The video itself, debuting on MTV, stunned viewers with its incorporation of sex with religious iconography. Addressing interracial romance, a topic then still controversial in parts of the United States, Madonna makes love to the statue of a black saint and dances in front of burning crosses, the symbol of the racist Ku Klux Klan.
The Vatican protested and religious groups threatened to boycott Pepsi, which bowed to pressure and canceled its advertising campaign with Madonna.
Too hot for MTV
A year later, Madonna became too controversial even for MTV, which banned her video for "Justify My Love." Shot by the French fashion photographer Jean-Baptiste Mondino in a stylized black-and-white that evoked 1950s cinema, "Justify My Love" depicts bondage and other kinky sex in a hotel, with the actors later saying that the lines between performance and reality were blurred during filming.
Cashing in on the controversy, Madonna released "Justify My Love" as the top-selling ever video-single, a format that has vanished in the age of YouTube.
Taking controversy on road
Madonna's antics were not only on camera. She injected a new sensationalism to her tours, several of which have grossed her more than $100 million.
Her "Blond Ambition" tour in 1990 took on a revolutionary feel with its celebration of sex and, through the dancers, homosexuality - which was much less widely accepted at the time.
The dancers pretended to masturbate Madonna as she sang "Like a Prayer," a scene that led police in Toronto to threaten to arrest her, although they ultimately backed down.
The "Blond Ambition" tour also gave birth to one of Madonna's enduring fashion statements - the pointed cone bra worn on the outside, designed by Jean Paul Gaultier.
'Sex,' the book
Even some fans of Madonna thought she had gone too far in 1992 with a coffee-table book simply entitled "Sex" that featured her posing in made-to-shock positions, including sexually straddling a dog.
The book became a bestseller but overshadowed the simultaneous release of her comparatively subdued album "Erotica."

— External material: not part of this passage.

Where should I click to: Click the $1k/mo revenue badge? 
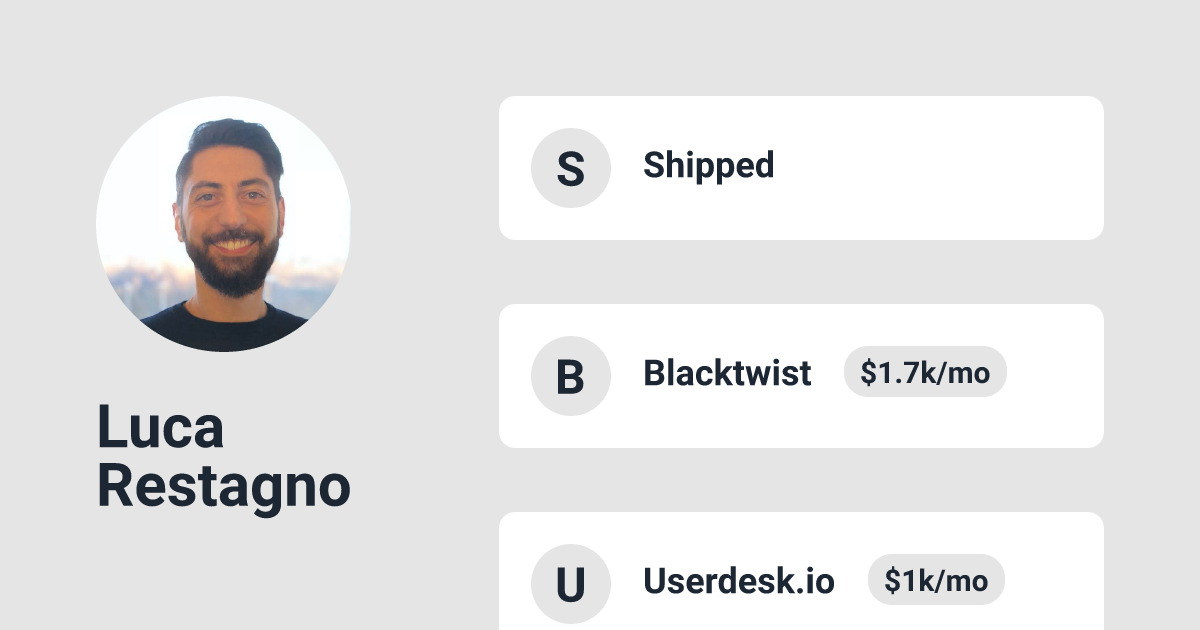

Madonna has insisted that she has no regrets over the book and "Sex" has gradually won over some fans, who say she was at the forefront of the new proliferation of pornography.
Kissing as statement
Madonna has in recent years become a musical elder - one still able to generate headlines.
At the 2003 MTV Video Music Awards, Madonna locked lips with two younger stars eager to shed innocent images - Christina Aguilera and Britney Spears, whose kiss with the Material Girl was especially passionate.
Madonna made a surprise appearance in 2015 at the Coachella festival, where she again provoked shock by giving a wet kiss to headliner Drake.